Exercise directions
Your output should be the lines from the one containing "Task: Click the" through the end of the listing, exact and inclusive, with no pictures.

Source records
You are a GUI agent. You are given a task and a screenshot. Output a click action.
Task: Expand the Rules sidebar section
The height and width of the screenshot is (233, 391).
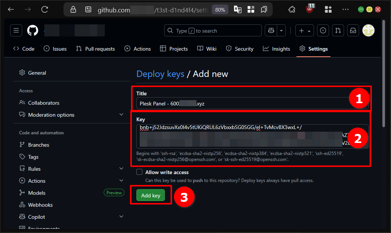tap(121, 169)
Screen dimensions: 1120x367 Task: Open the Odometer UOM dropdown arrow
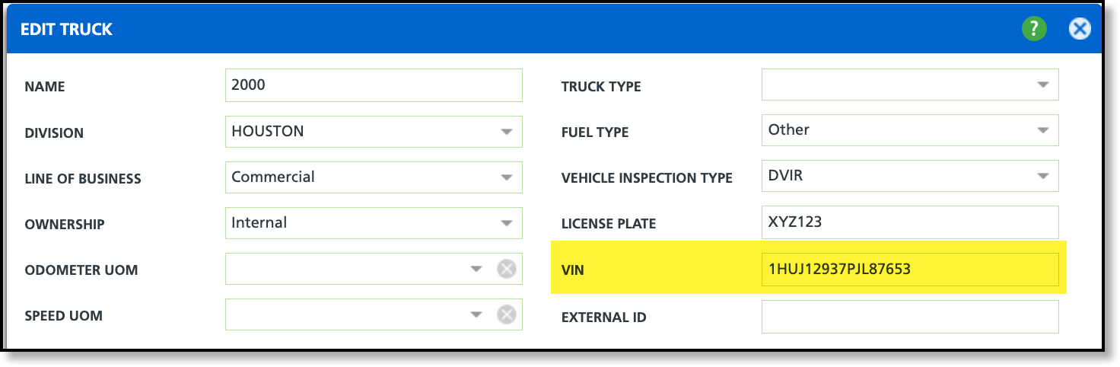476,269
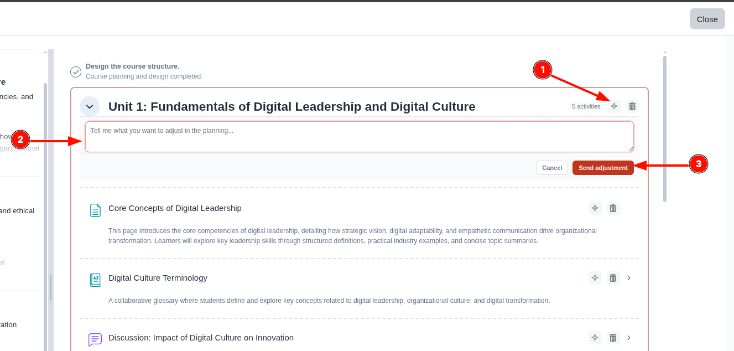Click the main content vertical scrollbar
Screen dimensions: 734x351
[665, 128]
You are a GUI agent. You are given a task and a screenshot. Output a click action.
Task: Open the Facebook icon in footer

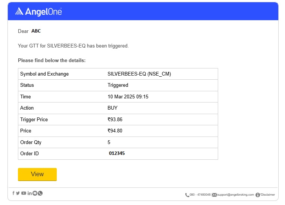[x=13, y=193]
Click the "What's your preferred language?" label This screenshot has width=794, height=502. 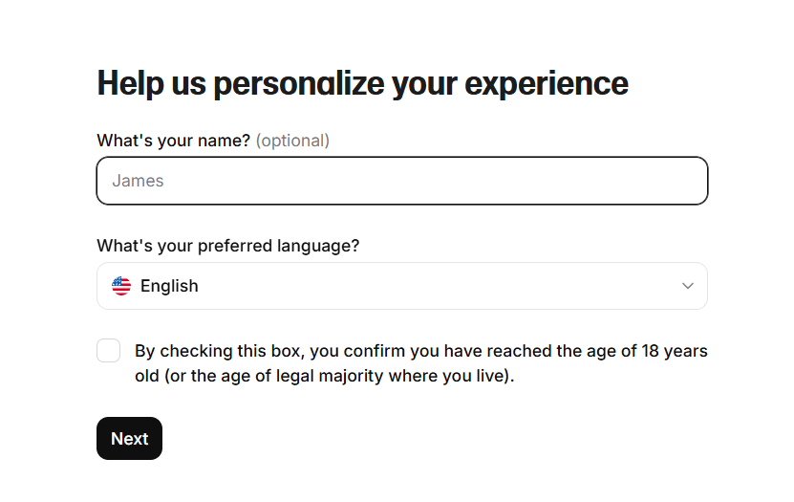click(x=228, y=246)
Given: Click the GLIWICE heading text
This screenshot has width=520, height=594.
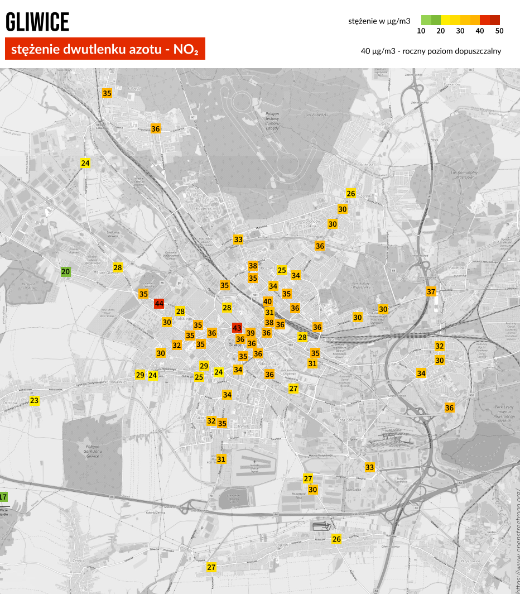Looking at the screenshot, I should pos(37,22).
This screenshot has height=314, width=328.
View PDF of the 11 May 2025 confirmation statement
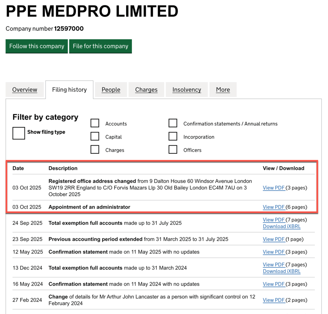point(274,252)
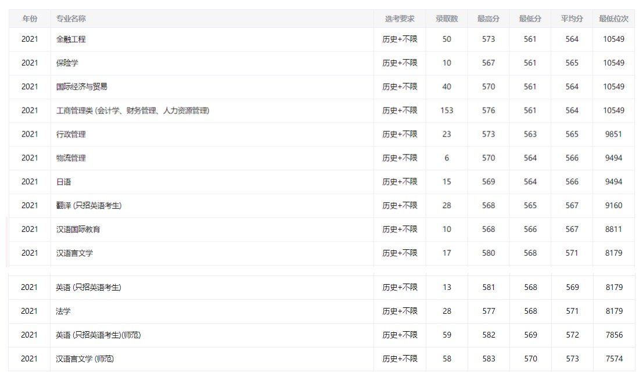Screen dimensions: 643x380
Task: Select the 日语 major entry
Action: (x=63, y=182)
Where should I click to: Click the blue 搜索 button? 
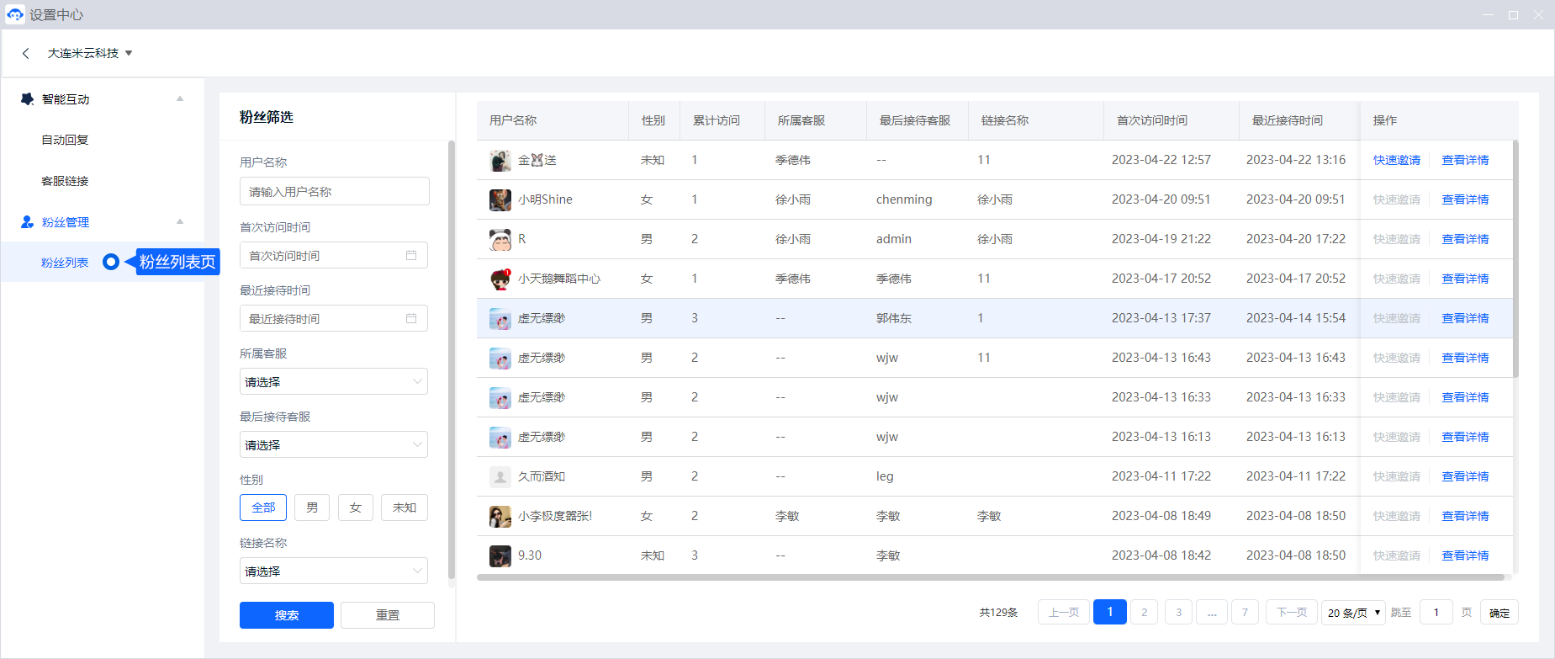286,615
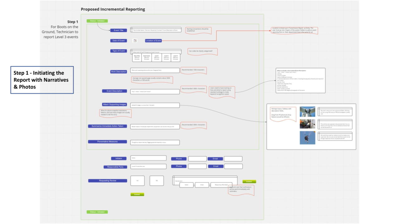Select NO for Requesting Review
The height and width of the screenshot is (224, 399).
[x=137, y=181]
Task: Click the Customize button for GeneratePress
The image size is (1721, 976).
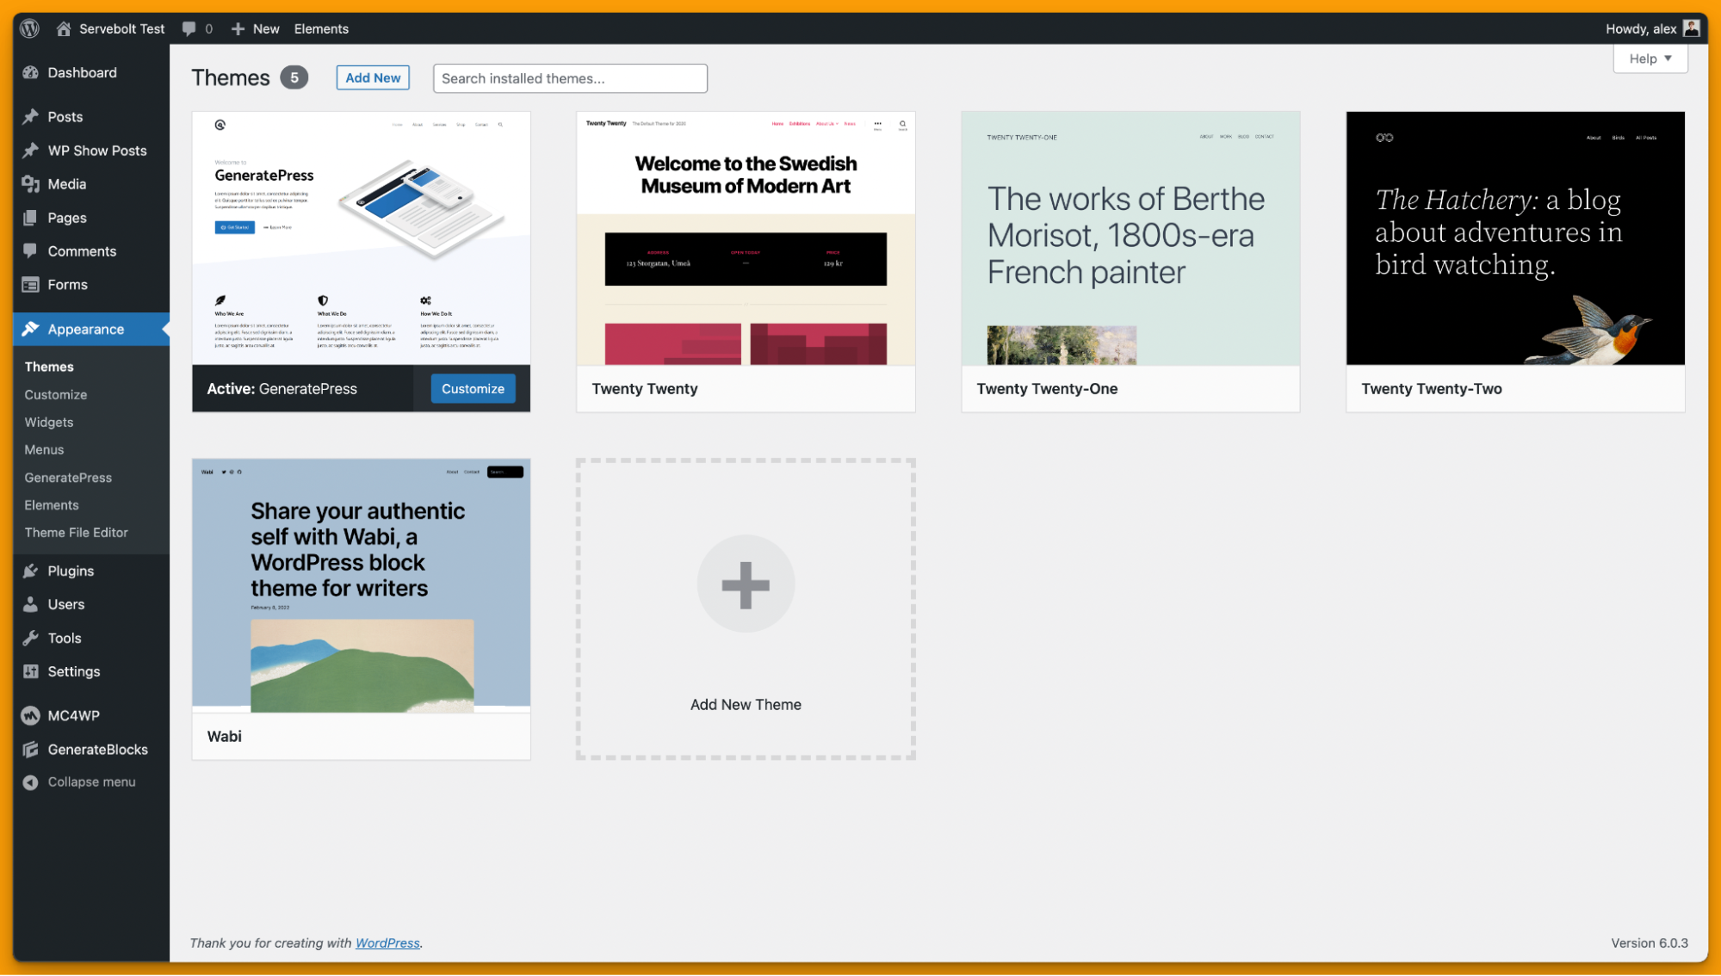Action: [473, 387]
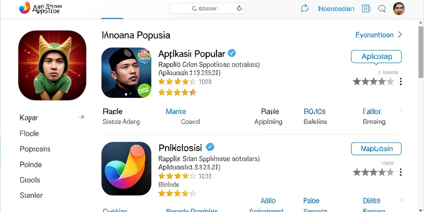Click the document icon beside Noeobecian
This screenshot has width=424, height=212.
(x=366, y=9)
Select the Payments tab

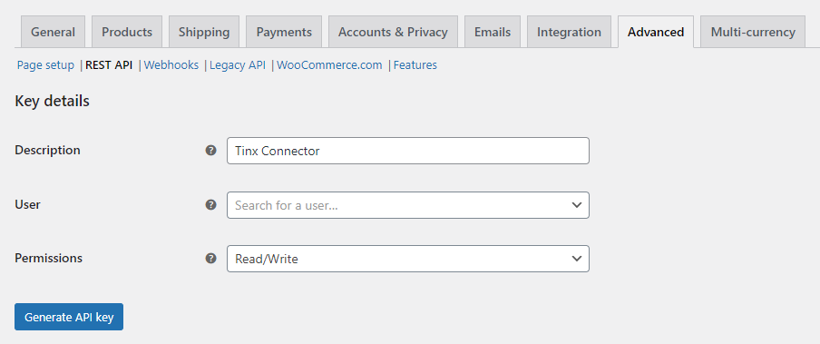284,32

Your solution
Task: Click the Customize button for GeneratePress
The image size is (1721, 976).
Action: [473, 387]
Click the document icon beside Noeobecian
This screenshot has width=424, height=212.
(x=366, y=9)
Select the Payments tab

284,32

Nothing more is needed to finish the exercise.